» SHORT EXERCISE 1
In the records, from the line with "Click the user avatar icon" up to and including the line with "Open the Добавить", replace "Load" with "Reload" and return only those lines, with everything else left unchanged.

Nah, he made a shipping claim via Fedex. I suspect it was shipped that way though as the box was not damaged at all. In any event he refunded 50% of my money. Nice but... do you have any idea just how rare a single Motion 12 for sale is?


----------



## mdbrown

Well, my tortured path to Martin Logan goodness has finally finished. A quick recap: I ordered a pair of mint Motion 12 speakers for an upgrade. Purchase a Motion 8 center and a pair of Motion 2s for surrounds. All was good until the Motion 12s showed up. One was indeed mint the other, broken in half. The seller refunded me the price of the broken speaker but left me with a single Motion 12. Finding a second Motion 12 proved impossible. I purchased a pair of lightly used Motion LX16s to use until I figured out what to do. I thought I had found one on Amazon and ordered it - the seller wanted only to sell in pairs. At this point I was about resigned to having a single Motion 12 in the attic and a pair of LX16s as my mains.

This is when IQ Home Entertainment stepped in and exceeded all my expectations. They where the vendor selling on Amazon that did not want to break up the pair of new Motion 12s they were selling. Sean is the individual I ended up working with. He told me they would see if Martin Logan had any Motion 12s available. Turns out they didn't so they sold me a display pair at a rock bottom price and they looked brand new when they arrived. While I still have that single Motion 12 in the attic I finally have Motion 12s as my mains.

I loved the sound of the LX16s, I expected a bit of an improvement with the Motion 12s but nothing major as I was using an SVS sub. The difference is much bigger than I anticipated, I can only assume having a real 5.25" mid-range and the pair of 6.5" woofers is the difference - the Motion 12s sound warmer and fuller than the LX16. Still crystal clear with an awesome soundstage but a more full sound. Having already heard details in my concert blu-rays that i didn't know was there - it's going to be a binge watch with the 12s setup. Very, very happy with these speakers!


----------



## 480dad

Happy to hear it all worked out well for you. Broken in half...and no box damage...go figure....

» ENTRIES SUPPLIED
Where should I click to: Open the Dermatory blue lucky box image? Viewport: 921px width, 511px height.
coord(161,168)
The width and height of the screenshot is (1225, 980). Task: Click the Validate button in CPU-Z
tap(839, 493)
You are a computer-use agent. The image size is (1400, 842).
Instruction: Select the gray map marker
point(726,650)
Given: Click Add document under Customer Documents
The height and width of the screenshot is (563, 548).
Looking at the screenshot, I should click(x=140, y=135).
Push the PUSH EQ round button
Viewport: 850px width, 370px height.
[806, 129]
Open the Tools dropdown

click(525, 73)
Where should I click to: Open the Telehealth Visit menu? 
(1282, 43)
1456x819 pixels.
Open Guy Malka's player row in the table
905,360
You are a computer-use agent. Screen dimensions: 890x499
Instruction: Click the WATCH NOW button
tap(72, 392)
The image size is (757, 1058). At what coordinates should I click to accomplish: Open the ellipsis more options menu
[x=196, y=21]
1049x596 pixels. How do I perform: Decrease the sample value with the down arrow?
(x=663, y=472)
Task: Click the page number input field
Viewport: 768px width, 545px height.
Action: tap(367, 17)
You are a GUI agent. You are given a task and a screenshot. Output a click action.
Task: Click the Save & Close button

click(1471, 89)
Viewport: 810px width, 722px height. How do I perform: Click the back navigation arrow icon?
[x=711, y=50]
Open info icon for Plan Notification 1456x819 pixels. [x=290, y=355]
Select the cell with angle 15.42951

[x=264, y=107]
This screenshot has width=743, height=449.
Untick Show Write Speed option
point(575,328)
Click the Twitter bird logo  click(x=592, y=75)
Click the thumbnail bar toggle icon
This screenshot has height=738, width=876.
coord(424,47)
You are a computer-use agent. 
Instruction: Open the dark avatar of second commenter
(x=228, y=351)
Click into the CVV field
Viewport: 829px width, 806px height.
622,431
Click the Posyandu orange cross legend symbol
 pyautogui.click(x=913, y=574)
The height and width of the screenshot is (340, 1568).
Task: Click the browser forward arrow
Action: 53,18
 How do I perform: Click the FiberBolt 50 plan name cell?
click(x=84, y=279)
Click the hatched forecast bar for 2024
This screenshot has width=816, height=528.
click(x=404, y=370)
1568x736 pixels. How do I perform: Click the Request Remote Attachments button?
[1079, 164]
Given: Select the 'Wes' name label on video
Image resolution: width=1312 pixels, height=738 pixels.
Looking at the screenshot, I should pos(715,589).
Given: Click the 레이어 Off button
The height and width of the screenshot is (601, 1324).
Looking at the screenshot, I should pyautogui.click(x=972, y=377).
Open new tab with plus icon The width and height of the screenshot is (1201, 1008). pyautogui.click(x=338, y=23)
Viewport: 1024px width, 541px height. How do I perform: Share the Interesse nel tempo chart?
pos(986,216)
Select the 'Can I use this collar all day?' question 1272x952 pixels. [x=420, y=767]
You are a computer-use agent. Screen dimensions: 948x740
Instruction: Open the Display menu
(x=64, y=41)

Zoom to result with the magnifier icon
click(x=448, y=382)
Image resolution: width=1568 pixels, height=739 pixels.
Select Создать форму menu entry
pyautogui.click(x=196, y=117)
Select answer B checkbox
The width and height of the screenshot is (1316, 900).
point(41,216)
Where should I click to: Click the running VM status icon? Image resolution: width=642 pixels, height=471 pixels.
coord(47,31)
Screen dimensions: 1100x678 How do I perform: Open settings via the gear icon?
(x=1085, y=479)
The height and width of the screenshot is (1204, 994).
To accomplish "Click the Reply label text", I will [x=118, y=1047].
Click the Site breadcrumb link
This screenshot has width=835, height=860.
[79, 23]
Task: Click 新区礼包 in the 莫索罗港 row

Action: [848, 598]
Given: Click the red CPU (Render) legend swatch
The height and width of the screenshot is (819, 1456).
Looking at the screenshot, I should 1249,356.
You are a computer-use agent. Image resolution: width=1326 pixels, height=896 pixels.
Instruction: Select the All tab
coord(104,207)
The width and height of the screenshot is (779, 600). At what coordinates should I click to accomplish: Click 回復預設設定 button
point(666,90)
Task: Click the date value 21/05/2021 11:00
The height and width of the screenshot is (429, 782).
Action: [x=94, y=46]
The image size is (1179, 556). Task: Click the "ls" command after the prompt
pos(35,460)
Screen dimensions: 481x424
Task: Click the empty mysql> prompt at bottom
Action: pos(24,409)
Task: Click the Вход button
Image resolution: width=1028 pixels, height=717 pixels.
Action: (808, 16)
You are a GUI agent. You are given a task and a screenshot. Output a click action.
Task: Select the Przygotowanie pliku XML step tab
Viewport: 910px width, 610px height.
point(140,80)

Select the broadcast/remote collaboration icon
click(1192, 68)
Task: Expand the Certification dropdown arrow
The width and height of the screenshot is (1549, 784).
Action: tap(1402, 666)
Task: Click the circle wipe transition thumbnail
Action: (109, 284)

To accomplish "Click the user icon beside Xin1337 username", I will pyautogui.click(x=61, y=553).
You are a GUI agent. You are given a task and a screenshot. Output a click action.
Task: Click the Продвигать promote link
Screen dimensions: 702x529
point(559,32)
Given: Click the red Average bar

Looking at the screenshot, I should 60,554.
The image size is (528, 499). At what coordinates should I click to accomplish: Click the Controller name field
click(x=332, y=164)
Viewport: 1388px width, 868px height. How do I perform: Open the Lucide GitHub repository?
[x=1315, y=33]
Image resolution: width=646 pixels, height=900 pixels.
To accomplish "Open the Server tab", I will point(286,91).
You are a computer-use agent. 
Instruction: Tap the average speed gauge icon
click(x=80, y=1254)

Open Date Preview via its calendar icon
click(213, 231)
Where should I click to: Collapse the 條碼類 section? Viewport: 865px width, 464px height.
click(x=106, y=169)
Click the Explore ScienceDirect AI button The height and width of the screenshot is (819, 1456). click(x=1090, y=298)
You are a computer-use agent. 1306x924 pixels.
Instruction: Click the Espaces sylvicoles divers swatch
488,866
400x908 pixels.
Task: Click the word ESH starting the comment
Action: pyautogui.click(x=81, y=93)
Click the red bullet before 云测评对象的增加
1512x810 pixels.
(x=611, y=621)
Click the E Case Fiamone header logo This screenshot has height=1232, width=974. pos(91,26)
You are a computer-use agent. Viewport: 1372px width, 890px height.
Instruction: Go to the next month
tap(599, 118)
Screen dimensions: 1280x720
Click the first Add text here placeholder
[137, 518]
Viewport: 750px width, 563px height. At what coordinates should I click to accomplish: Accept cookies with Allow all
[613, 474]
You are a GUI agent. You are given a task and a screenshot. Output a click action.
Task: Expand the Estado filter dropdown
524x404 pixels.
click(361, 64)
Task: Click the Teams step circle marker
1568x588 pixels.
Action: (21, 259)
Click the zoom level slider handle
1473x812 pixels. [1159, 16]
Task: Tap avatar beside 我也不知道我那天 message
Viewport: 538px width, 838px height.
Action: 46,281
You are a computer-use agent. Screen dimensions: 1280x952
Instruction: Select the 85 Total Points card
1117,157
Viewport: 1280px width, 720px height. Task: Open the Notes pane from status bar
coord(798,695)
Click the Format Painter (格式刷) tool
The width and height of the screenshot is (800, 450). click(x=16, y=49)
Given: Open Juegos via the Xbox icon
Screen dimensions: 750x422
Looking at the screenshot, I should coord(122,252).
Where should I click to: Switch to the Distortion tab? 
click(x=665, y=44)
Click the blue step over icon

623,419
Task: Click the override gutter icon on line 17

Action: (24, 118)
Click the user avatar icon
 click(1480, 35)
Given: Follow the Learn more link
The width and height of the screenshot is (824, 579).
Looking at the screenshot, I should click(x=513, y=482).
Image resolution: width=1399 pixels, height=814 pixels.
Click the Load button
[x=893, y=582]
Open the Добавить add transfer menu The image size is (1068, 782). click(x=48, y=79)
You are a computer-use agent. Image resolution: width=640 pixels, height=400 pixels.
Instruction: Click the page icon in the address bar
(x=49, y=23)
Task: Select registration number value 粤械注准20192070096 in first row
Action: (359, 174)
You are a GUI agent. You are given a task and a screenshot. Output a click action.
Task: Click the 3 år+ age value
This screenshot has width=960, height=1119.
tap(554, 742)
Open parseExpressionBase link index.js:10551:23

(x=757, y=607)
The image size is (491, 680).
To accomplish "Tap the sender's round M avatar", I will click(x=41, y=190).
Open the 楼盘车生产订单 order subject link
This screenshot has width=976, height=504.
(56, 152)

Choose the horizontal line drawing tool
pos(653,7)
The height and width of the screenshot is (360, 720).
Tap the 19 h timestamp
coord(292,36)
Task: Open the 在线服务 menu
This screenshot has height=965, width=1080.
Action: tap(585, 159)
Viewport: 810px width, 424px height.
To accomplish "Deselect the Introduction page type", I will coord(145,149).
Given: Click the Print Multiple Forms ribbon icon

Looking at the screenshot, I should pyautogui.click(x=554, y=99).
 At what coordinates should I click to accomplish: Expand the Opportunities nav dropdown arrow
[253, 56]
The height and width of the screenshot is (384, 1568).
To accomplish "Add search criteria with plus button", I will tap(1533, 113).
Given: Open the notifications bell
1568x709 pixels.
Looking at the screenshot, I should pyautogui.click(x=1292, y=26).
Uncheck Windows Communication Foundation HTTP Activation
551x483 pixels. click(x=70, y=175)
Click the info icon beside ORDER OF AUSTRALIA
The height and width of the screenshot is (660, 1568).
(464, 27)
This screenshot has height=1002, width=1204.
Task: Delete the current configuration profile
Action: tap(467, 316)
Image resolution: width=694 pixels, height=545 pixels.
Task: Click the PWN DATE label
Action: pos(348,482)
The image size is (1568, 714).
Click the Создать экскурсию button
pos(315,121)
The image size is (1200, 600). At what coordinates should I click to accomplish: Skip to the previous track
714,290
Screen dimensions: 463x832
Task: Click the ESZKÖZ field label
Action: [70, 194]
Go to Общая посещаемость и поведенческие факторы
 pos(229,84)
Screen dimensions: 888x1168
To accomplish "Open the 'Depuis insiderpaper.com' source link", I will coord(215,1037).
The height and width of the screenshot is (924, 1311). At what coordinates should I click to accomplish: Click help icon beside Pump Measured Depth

» SHORT EXERCISE 2
In the forum thread about Motion 12 speakers, why did the poster expect only a small improvement when switching from the LX16s to the Motion 12s?

» FULL SOLUTION 1
Click the user avatar icon
 click(1480, 35)
Given: Follow the Learn more link
The width and height of the screenshot is (824, 579).
Looking at the screenshot, I should click(x=513, y=482).
Image resolution: width=1399 pixels, height=814 pixels.
Click the Reload button
[x=893, y=582]
Open the Добавить add transfer menu The image size is (1068, 782). click(x=48, y=79)

» FULL SOLUTION 2
He expected nothing major because he was already using an SVS sub.